Once again, we have zero trees in our parkway.

This just happened within the past 15-20 minutes. I've been home about an hour, had a little lunch, then wanted to go out and check the progress of the garden. (The cherry tomatoes are coming along deliciously.) However, between lunch and garden exploring I heard large trucks in the area, and a peek outside showed two city trucks lumbering down the street. Uh-oh. This does not bode well. I went and got a picture of the linden, then went in the backyard. It was after I'd come back upstairs and was checking on the bird* that the trucks came back to our area.

Once was a dump truck, the other...hmm...a back hoe? A digger of some sort? There was a large scooper on the front and a smaller scooper on the back (I'm sure those are technical terms). I was there to witness the guy from the dump truck take a tiny chainsaw and slice through the trunk just below the branches, then give it another swipe to take of the top, leafless branches. They then attached some sort of chain to the remainder of the trunk, with the other half attached to the smaller scoop, and simply pulled it out of the ground. The skinny trunk joined its other deceased brethren in the back of the dump truck; there looked to be four in all.
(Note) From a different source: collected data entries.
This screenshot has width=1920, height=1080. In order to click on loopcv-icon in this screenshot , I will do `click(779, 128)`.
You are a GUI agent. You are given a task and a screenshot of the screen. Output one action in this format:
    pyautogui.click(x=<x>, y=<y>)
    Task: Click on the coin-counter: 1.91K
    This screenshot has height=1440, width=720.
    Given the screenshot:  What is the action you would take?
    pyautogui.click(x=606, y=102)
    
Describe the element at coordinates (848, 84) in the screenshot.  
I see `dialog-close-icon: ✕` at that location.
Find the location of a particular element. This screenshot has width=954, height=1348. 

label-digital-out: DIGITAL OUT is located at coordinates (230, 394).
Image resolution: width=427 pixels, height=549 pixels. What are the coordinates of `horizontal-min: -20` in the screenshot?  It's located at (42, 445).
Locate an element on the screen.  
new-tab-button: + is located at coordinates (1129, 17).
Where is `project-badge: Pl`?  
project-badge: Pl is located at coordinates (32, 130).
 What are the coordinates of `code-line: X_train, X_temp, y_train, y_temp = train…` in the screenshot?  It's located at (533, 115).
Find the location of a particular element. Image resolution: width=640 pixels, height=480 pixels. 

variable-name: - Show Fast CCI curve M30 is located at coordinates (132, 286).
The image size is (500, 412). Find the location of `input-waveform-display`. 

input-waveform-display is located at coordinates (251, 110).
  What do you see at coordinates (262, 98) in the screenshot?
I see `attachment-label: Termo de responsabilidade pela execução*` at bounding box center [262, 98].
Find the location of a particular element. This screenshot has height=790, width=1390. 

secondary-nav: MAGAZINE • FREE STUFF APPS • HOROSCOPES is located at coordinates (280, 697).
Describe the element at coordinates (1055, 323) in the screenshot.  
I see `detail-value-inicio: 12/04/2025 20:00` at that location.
Poor little trees. We now have a hole in the lawn there, but a third guy came along and plopped a construction horse inside so people at least have a warning that there's a hole. Wonder what my parents will think when they get home. Also, wonder how soon we'll get the other tree. I hope it's soon. I don't like having a blank space out there...AGAIN.

*When I opened Kirby's cage upon coming home, I knocked her ladder off its normal rungs, and it was sort of askew resting on her open door. When I came back upstairs, I discovered the ladder hanging off the door. Hmm. I don't know if she'd tried to climb it and it fell, or if she moved on the door and that was enough to jar it. Amusing, whichever way you look at it.